§ **EXERCISE GOAL**: Restate every line of the material, word for word.

***

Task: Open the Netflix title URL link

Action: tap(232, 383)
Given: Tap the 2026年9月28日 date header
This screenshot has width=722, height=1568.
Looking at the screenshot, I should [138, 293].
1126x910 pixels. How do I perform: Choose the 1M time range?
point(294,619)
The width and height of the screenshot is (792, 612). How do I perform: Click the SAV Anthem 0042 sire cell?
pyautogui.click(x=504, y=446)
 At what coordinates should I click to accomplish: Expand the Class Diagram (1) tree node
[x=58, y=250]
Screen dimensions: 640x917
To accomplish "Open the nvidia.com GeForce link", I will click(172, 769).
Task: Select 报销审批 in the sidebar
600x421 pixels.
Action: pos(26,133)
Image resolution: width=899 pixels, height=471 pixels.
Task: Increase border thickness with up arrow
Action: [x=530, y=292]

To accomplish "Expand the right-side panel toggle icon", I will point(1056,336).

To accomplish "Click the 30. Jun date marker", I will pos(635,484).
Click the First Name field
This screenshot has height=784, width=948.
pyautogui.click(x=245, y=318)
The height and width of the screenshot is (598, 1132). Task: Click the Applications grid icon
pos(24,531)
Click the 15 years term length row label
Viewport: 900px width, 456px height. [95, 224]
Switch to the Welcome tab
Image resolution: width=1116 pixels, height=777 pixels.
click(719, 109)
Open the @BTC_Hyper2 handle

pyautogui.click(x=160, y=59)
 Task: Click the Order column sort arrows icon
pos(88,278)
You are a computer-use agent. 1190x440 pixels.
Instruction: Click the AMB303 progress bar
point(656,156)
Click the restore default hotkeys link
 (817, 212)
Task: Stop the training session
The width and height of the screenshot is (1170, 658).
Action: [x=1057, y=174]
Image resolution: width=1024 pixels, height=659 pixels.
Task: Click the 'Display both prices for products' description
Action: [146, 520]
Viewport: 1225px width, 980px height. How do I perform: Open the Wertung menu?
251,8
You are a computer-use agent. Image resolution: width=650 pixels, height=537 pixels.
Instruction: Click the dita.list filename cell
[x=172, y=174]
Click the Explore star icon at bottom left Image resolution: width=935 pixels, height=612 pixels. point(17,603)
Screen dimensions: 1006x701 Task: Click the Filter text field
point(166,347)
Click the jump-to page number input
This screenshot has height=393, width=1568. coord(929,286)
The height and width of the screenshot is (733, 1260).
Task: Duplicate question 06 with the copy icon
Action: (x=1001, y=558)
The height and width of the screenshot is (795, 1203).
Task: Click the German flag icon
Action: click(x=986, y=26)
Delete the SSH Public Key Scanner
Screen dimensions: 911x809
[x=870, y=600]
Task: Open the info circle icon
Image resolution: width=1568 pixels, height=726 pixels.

***

§ **EXERCISE RESPONSE**:
Task: Open the Netflix title URL link

Action: tap(232, 383)
Given: Tap the 2026年9月28日 date header
This screenshot has width=722, height=1568.
Looking at the screenshot, I should [138, 293].
1126x910 pixels. How do I perform: Choose the 1M time range?
point(294,619)
The width and height of the screenshot is (792, 612). How do I perform: Click the SAV Anthem 0042 sire cell?
pyautogui.click(x=504, y=446)
 At what coordinates should I click to accomplish: Expand the Class Diagram (1) tree node
[x=58, y=250]
Screen dimensions: 640x917
To accomplish "Open the nvidia.com GeForce link", I will click(172, 769).
Task: Select 报销审批 in the sidebar
600x421 pixels.
Action: pos(26,133)
Image resolution: width=899 pixels, height=471 pixels.
Task: Increase border thickness with up arrow
Action: [x=530, y=292]

To accomplish "Expand the right-side panel toggle icon", I will point(1056,336).

To accomplish "Click the 30. Jun date marker", I will pos(635,484).
Click the First Name field
This screenshot has height=784, width=948.
pyautogui.click(x=245, y=318)
The height and width of the screenshot is (598, 1132). Task: Click the Applications grid icon
pos(24,531)
Click the 15 years term length row label
Viewport: 900px width, 456px height. [95, 224]
Switch to the Welcome tab
Image resolution: width=1116 pixels, height=777 pixels.
click(719, 109)
Open the @BTC_Hyper2 handle

pyautogui.click(x=160, y=59)
 Task: Click the Order column sort arrows icon
pos(88,278)
You are a computer-use agent. 1190x440 pixels.
Instruction: Click the AMB303 progress bar
point(656,156)
Click the restore default hotkeys link
 (817, 212)
Task: Stop the training session
The width and height of the screenshot is (1170, 658).
Action: [x=1057, y=174]
Image resolution: width=1024 pixels, height=659 pixels.
Task: Click the 'Display both prices for products' description
Action: [146, 520]
Viewport: 1225px width, 980px height. How do I perform: Open the Wertung menu?
251,8
You are a computer-use agent. Image resolution: width=650 pixels, height=537 pixels.
Instruction: Click the dita.list filename cell
[x=172, y=174]
Click the Explore star icon at bottom left Image resolution: width=935 pixels, height=612 pixels. point(17,603)
Screen dimensions: 1006x701 Task: Click the Filter text field
point(166,347)
Click the jump-to page number input
This screenshot has height=393, width=1568. coord(929,286)
The height and width of the screenshot is (733, 1260).
Task: Duplicate question 06 with the copy icon
Action: (x=1001, y=558)
The height and width of the screenshot is (795, 1203).
Task: Click the German flag icon
Action: click(x=986, y=26)
Delete the SSH Public Key Scanner
Screen dimensions: 911x809
[x=870, y=600]
Task: Open the info circle icon
Image resolution: width=1568 pixels, height=726 pixels.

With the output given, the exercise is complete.